With a sigh, she hit the talk button. “Hi, Aunt Ruby.”
“My goodness, you actually answered,” was the dry reply.
“What’s up?” Sophie said, ignoring the barb behind the greeting.
“Do I need a reason to call and see how you’re doing?” she asked, her voice hoarse with forty years’ worth of cigarettes. “We haven’t heard from you in months. I thought something might be wrong.”
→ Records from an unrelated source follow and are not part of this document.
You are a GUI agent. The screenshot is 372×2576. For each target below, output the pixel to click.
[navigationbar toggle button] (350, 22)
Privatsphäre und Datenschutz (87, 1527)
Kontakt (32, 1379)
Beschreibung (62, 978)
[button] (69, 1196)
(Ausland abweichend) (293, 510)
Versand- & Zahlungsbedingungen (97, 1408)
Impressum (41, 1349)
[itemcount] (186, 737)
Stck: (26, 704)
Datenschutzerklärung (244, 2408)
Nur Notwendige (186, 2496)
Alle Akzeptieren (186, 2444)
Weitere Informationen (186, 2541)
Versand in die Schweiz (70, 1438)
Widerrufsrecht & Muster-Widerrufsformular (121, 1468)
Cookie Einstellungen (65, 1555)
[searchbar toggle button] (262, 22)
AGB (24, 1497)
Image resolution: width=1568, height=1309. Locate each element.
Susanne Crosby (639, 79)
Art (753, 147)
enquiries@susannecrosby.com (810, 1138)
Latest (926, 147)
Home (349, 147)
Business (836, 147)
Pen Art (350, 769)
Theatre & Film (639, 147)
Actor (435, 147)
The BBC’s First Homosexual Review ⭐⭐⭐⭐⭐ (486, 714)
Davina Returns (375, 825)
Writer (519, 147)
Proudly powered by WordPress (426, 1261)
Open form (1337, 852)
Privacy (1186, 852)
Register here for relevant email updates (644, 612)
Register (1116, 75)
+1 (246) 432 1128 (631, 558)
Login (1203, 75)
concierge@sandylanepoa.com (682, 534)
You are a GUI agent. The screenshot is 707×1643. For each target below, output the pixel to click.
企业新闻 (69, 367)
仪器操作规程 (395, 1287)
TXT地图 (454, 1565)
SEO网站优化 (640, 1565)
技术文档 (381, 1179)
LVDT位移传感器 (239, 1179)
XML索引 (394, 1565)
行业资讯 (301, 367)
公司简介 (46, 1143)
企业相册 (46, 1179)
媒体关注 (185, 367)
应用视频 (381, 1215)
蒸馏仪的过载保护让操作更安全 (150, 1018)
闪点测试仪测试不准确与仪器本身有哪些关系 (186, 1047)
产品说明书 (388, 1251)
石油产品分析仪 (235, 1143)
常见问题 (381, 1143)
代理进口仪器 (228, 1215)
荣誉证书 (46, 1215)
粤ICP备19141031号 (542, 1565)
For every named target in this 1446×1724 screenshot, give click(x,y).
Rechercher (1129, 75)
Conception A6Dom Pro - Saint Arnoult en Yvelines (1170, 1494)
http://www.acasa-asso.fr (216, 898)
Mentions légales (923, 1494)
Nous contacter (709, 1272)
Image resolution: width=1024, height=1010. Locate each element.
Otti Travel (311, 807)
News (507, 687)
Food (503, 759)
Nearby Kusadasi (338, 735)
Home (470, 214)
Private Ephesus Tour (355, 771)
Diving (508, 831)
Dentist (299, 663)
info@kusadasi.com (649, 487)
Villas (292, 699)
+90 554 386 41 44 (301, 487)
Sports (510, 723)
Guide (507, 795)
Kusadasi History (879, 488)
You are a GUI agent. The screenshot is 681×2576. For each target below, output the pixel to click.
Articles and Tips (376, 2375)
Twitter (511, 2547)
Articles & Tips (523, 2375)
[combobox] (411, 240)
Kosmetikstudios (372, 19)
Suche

“Everything’s fine,” Sophie said, not adding that it was these conversations that usually sent a perfectly fine day flying right off track.
“How’s little Grace?”
“She’s great.”
“About to turn three, isn’t she?”
“Yes, difficult as it is to believe.”
“Are you doing a party for her?”
“Nothing elaborate,” Sophie hedged.
“Oh.” Ruby paused and then said, “I assume we aren’t invited.”
“Aunt Ruby, it’s not that kind of thing. Just a few of her friends from preschool—”
“Are you ashamed of us, Sophie?” she interrupted. “After everything we did for you?”
Sophie let several beats of silence pass, reaching for calm. “Of course not.”
“What else am I supposed to think?” Ruby said, her voice threaded with quiet hurt.
Sophie started to protest, to say once and for all that she’d had enough of her aunt’s guilt trips, but stopped herself just short of it as she always did. Because Ruby was right about one thing. She and Uncle Roy had taken Sophie in when she’d had no one else in the world, and the only other option for her would have been a foster home.
“It’s not a big deal, Aunt Ruby. I didn’t think you’d want to come. That’s all.”
“You don’t have to justify your actions to me, Sophie. I mean, we hardly know the child.”